Todd, 31, who held a PhD in electrical engineering, died last June of "asphyxia by hanging," and there was no "foul play involved in the deceased death," a district judge ruled after two weeks of witness testimony, Reuters reported.
At a time when Americans are highly distrustful of any government narrative, the Todd family maintains their son was killed only after he worked on a project involving an advanced material called gallium nitride (GaN), which could be used for military purposes.
According to the parents' website justice4shanetodd.com, they believe Todd was murdered because that project involved a Chinese telecoms equipment titan called Huawei Technologies.

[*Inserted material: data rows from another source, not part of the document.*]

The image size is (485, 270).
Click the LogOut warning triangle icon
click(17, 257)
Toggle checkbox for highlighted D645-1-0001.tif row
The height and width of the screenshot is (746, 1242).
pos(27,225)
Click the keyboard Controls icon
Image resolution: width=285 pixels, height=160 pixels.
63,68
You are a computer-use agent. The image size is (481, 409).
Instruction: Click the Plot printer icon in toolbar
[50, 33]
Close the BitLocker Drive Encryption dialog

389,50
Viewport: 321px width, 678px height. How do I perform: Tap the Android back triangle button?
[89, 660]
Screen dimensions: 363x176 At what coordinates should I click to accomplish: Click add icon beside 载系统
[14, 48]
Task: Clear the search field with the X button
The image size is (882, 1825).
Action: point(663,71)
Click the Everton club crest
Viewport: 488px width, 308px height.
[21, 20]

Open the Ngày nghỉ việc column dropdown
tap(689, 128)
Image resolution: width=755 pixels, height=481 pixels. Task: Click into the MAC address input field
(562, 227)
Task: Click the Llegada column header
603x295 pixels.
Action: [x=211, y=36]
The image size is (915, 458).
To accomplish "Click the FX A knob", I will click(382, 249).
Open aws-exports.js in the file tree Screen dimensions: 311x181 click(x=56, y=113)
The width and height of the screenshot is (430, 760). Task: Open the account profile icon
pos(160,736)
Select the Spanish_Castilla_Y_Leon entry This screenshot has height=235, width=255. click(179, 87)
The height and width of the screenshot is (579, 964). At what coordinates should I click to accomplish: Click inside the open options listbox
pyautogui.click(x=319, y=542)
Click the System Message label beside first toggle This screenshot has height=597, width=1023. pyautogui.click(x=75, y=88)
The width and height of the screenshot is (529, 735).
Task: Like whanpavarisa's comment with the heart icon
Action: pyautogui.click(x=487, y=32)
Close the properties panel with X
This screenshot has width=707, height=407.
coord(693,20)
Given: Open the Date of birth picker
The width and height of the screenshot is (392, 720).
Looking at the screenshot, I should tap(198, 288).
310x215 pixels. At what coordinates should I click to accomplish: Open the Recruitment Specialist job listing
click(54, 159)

"From our own interactions with the police and coroner we have personally concluded that a staged suicide in Singapore will never be examined or ruled as murder no matter what signs there are of foul play," the parents said in a statement. "We wonder why the state was so unwilling to pursue an investigation of anything other than suicide while doing everything it could to suppress the evidence that pointed to the probability of murder."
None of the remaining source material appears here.